Me llama la atención la resistencia, hasta el rechazo, que a veces llega a tenerse a la hora de reconocer distinciones de lo distinto. ¿Cuál es el problema de hacerlo?
Diré algo obvio. No toda diferencia es desigualdad. Somos diferentes. No es una injusticia, ni mucho menos, una tragedia; es una realidad. Incluso, esta situación ha llegado a describirse como una maravilla de la condición humana. A su vez, reconocer cualquier real desigualdad es la base para buscar caminos donde eso no se torne un factor de injusticia, sino de contemplación y respuesta a las necesidades de todos y de cada uno.
Desde esa comprensión positiva, podríamos afirmar que el mayor problema en relación al reconocimiento de las diferencias y particularidades es, simplemente, no hacerlo.
Lo que pienso es que muchas de nuestras confrontaciones –y huidas del diálogo, al fin– están vinculadas a las distintas formas de negación de esas diferencias que existen. O, al menos, a la dificultad para convivir con ellas y abordarlas.
Por esta resistencia, se paralizan conversaciones; no se va al fondo de un asunto ni se logra la escucha recíproca. Nos cuesta expresar razones en un marco de escucha mutua. No logramos sostener pacíficamente un intercambio; tendemos a huir si nos resulta molesto continuarlo. Cuántos ejemplos cada uno tendrá al respecto. Esta es una situación que se suele dar en distintas interacciones y ámbitos.

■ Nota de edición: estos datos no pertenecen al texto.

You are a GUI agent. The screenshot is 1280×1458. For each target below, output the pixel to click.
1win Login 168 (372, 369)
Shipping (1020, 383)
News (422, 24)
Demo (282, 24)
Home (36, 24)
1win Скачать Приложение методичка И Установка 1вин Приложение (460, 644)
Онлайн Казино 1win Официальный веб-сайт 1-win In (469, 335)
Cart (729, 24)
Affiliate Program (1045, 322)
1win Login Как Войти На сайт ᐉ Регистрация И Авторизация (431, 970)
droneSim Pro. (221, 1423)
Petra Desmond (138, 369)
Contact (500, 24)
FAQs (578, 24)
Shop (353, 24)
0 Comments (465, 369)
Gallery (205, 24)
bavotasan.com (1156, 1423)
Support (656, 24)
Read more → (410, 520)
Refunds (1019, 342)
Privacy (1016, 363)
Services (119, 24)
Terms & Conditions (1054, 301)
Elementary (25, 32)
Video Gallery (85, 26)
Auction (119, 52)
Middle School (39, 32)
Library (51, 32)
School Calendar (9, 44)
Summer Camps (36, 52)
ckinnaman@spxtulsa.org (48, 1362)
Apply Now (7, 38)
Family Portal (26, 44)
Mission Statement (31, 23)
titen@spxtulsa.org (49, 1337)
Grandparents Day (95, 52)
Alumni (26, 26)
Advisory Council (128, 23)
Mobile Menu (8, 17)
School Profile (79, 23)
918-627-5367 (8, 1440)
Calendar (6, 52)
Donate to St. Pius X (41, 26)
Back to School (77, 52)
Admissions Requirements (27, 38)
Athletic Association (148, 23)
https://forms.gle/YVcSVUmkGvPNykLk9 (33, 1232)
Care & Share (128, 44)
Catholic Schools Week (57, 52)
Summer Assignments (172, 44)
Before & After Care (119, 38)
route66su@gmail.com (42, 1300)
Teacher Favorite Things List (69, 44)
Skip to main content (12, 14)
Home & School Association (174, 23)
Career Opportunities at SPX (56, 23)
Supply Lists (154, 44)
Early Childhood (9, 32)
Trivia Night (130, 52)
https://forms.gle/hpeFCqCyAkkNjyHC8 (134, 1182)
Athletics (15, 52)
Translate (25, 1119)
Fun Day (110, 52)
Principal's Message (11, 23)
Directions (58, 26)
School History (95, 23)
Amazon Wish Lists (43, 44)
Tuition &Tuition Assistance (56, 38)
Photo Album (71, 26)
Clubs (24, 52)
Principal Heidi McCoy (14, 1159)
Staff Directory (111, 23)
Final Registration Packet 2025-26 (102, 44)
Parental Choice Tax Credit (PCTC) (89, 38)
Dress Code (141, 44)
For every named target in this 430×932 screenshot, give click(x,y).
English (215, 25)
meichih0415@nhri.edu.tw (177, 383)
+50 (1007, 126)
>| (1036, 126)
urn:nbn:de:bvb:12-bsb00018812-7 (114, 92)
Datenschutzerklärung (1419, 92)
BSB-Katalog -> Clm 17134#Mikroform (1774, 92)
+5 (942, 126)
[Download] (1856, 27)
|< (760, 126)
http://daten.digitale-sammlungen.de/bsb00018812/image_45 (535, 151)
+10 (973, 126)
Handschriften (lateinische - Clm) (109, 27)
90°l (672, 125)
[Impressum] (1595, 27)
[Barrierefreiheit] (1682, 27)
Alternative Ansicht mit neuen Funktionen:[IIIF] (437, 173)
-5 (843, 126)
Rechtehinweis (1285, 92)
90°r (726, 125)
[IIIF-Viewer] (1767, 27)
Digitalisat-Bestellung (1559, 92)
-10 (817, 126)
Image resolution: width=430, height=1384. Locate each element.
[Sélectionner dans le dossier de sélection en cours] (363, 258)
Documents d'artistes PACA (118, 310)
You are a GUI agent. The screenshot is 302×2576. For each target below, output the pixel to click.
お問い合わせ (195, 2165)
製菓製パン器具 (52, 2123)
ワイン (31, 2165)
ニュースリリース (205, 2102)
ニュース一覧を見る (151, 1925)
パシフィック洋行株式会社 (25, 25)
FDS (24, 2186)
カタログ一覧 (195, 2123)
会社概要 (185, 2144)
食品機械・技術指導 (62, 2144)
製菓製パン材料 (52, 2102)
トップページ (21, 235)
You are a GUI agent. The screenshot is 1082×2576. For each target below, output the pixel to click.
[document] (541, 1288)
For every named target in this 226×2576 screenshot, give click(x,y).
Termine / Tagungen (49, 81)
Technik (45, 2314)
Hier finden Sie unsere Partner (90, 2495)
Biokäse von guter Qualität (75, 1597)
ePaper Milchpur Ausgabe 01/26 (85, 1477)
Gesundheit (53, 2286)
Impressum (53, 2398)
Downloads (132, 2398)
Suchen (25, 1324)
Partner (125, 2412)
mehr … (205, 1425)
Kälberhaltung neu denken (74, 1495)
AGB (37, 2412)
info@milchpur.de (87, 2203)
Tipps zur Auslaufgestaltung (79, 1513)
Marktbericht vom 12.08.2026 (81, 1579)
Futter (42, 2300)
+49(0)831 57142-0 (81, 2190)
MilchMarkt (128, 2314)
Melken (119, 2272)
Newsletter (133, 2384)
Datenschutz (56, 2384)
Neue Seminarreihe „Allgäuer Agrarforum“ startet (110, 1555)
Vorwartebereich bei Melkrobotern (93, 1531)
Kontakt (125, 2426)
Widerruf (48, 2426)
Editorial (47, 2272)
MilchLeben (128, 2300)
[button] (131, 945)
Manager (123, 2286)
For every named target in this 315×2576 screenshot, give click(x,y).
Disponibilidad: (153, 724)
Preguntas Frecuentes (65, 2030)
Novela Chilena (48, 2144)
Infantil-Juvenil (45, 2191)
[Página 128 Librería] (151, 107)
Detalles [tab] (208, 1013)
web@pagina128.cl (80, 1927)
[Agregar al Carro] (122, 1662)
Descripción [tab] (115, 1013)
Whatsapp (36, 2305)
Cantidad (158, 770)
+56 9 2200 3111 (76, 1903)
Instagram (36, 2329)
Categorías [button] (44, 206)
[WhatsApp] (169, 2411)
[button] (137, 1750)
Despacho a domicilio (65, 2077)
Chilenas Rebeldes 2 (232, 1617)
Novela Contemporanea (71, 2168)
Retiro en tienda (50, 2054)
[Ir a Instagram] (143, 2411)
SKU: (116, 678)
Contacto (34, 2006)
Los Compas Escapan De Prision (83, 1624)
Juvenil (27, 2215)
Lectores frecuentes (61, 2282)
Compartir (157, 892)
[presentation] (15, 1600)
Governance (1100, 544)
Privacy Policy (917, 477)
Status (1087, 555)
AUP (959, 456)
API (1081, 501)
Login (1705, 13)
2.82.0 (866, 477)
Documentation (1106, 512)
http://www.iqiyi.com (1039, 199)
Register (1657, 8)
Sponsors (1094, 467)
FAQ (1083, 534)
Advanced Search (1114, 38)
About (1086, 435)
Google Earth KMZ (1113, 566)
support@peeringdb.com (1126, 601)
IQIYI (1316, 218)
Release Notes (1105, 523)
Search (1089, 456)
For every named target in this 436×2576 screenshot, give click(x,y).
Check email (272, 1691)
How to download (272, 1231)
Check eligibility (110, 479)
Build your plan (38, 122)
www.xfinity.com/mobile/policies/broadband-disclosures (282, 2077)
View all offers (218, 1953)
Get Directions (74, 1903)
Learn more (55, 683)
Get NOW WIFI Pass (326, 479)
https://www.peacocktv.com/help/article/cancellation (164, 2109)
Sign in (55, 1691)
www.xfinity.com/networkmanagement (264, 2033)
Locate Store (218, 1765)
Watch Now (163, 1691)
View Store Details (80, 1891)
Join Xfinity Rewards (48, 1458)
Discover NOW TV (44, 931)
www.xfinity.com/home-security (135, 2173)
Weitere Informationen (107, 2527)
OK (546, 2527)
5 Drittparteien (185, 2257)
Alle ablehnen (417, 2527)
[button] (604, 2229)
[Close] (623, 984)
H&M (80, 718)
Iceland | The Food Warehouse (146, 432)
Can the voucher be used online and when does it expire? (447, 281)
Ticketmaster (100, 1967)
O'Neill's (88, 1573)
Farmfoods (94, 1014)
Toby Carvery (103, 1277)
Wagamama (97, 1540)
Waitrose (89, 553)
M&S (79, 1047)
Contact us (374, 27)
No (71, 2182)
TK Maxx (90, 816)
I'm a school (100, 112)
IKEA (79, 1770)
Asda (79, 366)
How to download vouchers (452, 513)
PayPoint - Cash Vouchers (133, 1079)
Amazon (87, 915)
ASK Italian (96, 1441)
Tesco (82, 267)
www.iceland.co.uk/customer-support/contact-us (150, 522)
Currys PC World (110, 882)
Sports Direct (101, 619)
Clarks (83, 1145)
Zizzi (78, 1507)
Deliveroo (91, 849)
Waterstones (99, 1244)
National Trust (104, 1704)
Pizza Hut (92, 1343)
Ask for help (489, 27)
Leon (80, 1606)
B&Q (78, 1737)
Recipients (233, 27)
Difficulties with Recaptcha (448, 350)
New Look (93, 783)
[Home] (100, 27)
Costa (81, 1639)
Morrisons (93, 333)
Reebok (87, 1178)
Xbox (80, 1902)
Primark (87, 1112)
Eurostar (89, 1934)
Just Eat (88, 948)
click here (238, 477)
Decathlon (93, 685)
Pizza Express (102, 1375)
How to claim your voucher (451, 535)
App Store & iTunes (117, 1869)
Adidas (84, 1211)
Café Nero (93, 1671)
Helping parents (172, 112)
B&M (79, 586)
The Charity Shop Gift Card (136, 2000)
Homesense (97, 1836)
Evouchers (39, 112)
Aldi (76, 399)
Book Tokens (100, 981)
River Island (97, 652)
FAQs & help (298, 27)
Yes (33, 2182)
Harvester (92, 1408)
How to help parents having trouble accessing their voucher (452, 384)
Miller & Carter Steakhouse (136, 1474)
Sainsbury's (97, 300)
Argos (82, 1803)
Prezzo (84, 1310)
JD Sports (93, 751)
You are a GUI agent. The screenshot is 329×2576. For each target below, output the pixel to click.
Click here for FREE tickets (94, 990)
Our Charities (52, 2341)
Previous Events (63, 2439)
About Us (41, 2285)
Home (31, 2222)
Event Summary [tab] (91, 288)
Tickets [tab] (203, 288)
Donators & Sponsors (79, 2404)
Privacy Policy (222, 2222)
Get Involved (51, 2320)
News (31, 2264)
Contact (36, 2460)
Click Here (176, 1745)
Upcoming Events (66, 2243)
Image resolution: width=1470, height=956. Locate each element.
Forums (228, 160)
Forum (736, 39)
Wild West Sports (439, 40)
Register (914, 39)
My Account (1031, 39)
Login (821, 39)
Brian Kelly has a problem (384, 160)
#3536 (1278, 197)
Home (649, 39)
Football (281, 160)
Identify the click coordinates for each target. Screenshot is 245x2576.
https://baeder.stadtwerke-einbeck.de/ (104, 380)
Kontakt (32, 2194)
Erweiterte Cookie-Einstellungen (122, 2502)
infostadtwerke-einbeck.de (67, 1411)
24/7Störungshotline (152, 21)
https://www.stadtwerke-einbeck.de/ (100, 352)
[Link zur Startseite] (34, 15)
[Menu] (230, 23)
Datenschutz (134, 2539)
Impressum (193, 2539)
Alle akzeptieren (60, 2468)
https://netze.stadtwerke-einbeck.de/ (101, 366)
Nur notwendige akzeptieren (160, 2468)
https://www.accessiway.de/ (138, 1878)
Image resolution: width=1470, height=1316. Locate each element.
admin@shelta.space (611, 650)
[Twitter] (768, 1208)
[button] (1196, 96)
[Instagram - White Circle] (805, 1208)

Especialmente al encarar ciertos temas, emergen escrúpulos, impaciencias, juicios apresurados, entrando en una espiral de cancelaciones de lo diverso que restringe la amplitud de mirada de la realidad y nuestra capacidad de encuentro. Le damos paso al “esto no lo quiero oír”, “no te quiero escuchar más”.
¿No son acaso más corrientes expresiones (actitudes) como “acá dejamos la conversación; me ofendí” o “estoy molesta con lo que estás diciendo; ¿la cortamos” que otras del tipo “no estoy de acuerdo con lo que dijiste, pero sigamos intercambiando”?
Nos volvemos mutuamente inaccesibles, tomados por una hipersensibilidad que nos expone a un brusco desenlace, coartando lo aún no dicho, alimentando una violencia que nos perjudica sustancialmente más que ese desacuerdo inicial que podríamos haber dialogado, con respeto y apertura.
Nos perdemos de recibirnos mutuamente por enfrascarnos en no reconocer las particularidades dadas en la realidad. En definitiva, nos perdemos de ese diálogo en el que habitan muchas de las respuestas que buscamos.
¿Y si empezamos por dejar de estar a la defensiva?
* Este artículo contiene fragmentos y adaptaciones del capítulo 4 del libro “Dejar que la realidad nos enseñe”. Viviana Endelman Zapata, 2026.